Lo prepara para salir a su otra casa, la de Tunas, y vuelven las preguntas. “Sí, yo tengo una casa buena en Tunas, con mi hija al frente y vive bien, pero me gusta estar aquí, mi hijo me trae el agua, el hielo, voy allá, compro las cosas y vuelvo, paso el río a canalete y canalete, o sea, remando yo solita, cuando llego allá la gente dice: ¡Eh!, llegó la alzá”.

Vilma ha visto otros mundos: “Soy ciudadana española, he viajado dos veces a Estados Unidos y una a España, pero, ¡uf!, incomodísima, entro por un lado y salgo por el otro, mi hermano me dice: Mira, ven por tres meses, pero qué va, por 18 días y huye pan que te coge el diente, pa’trás, porque no me gusta esa forma de vivir, esa trancadera, tengo un hijo en España que me tiene loca para que vaya, pero por ahora no voy, he pasado tanto trabajo y tanta necesidad que era para que hubiera dicho: Bueno, me voy a quedar en un país de esos por allá fuera, pero no me gusta, no es igual que aquí, no cambio a Cuba por nada ni por nadie en este mundo, mi corazón me dice que esto es lo mío, estoy rodeada de monte y esto me gusta más que Estados Unidos, a mí dame tranquilidad, paz y la  libertad de que cojo por ahí para allá y nadie se mete conmigo”.

La noche acecha sobre el cayo cercano a El Médano. El río Zaza va a su encuentro con el mar por la costa sur espirituana. El monte asoma sus ruidos y soledades. La lancha de Raymundo Madrigal Torres parte para devorar hacia atrás otros 3 kilómetros. En su vara en tierra a medio hacer, queda Vilma Pérez Baños, quien te vuelve a paralizar con su sonrisa de mujer, una sonrisa que me explica todas las preguntas de cuando llegamos a este pedazo de Cuba.

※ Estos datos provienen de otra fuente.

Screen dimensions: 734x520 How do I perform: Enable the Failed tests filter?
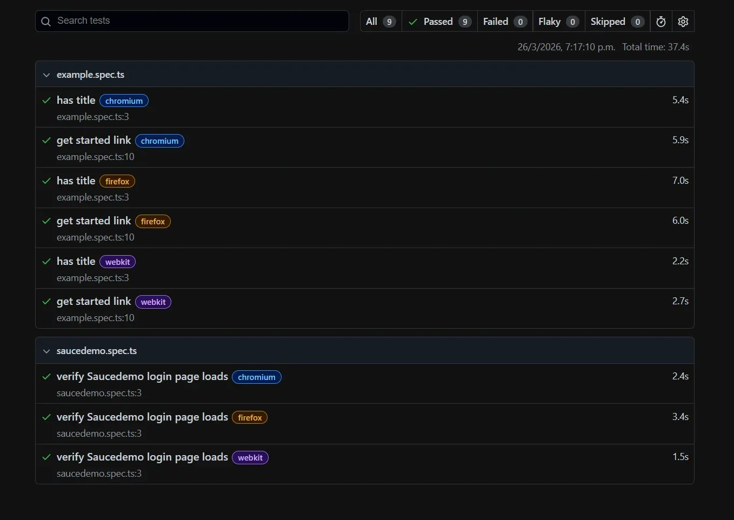(504, 22)
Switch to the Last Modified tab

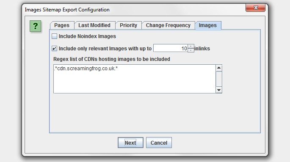(x=94, y=25)
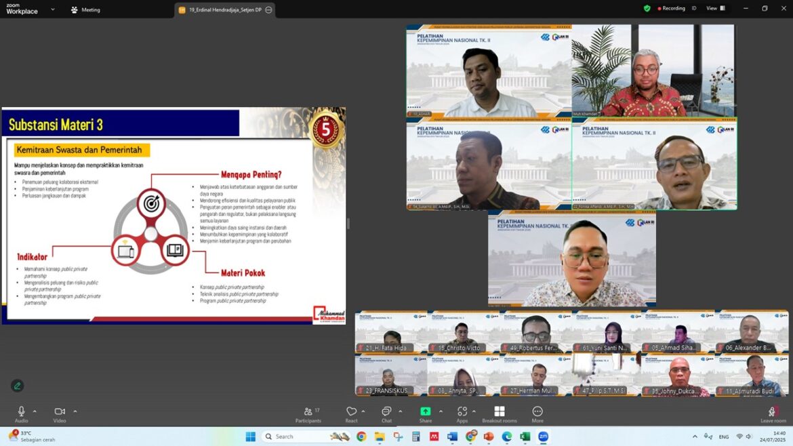
Task: Select the 49_Robertus participant thumbnail
Action: coord(535,331)
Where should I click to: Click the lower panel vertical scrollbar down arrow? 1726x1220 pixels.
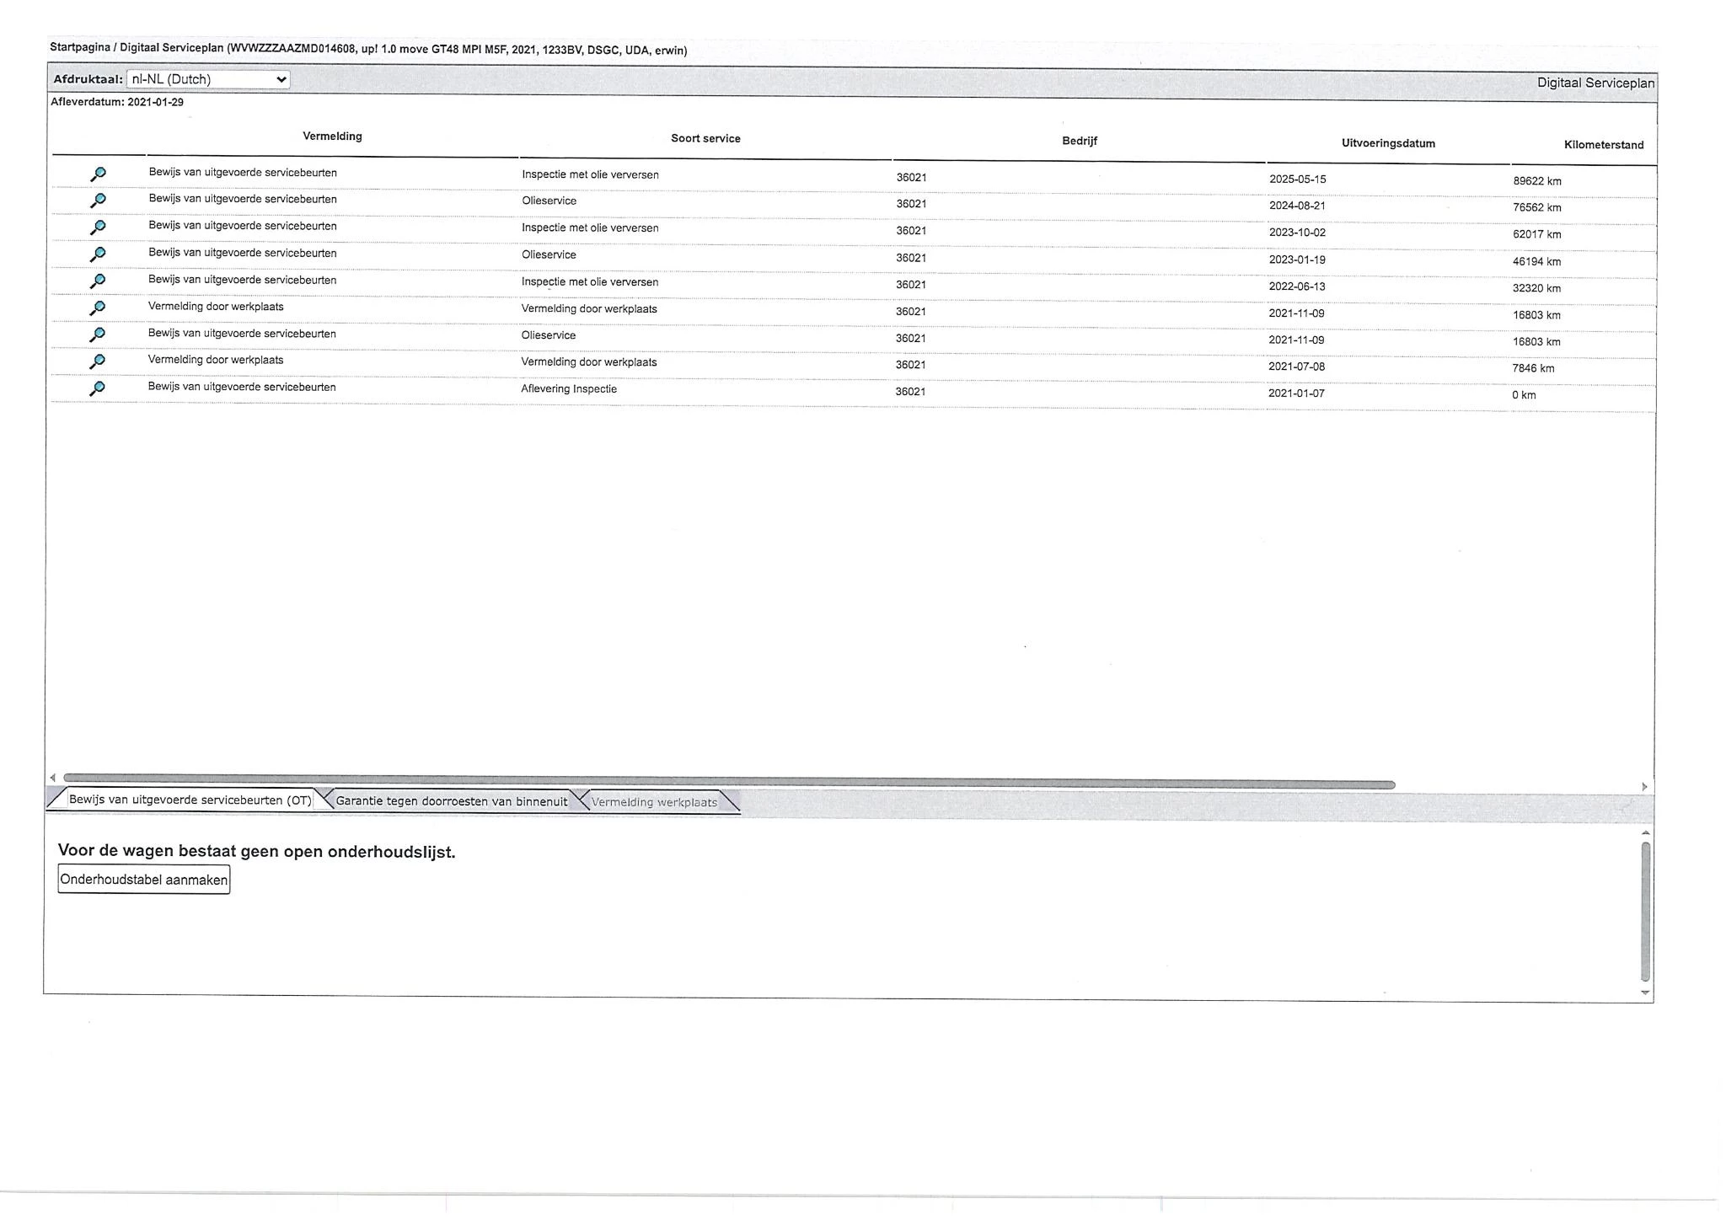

“Esto no tiene comparación con ná, no ha sido fácil por todo lo que he contado, pero lo he sacado de donde no la tengo, pero tengo salud, seguiré de pie y soy feliz, esta cubana, como pobre y lo que he pasado en la vida, me moriré así, tengo 58 años y aquí me pienso morir y cuando me muera quiero que me entierren aquí, no en el cementerio, el que venga dirá: Oye, ahí está Vilma, cuidado que va a salir”.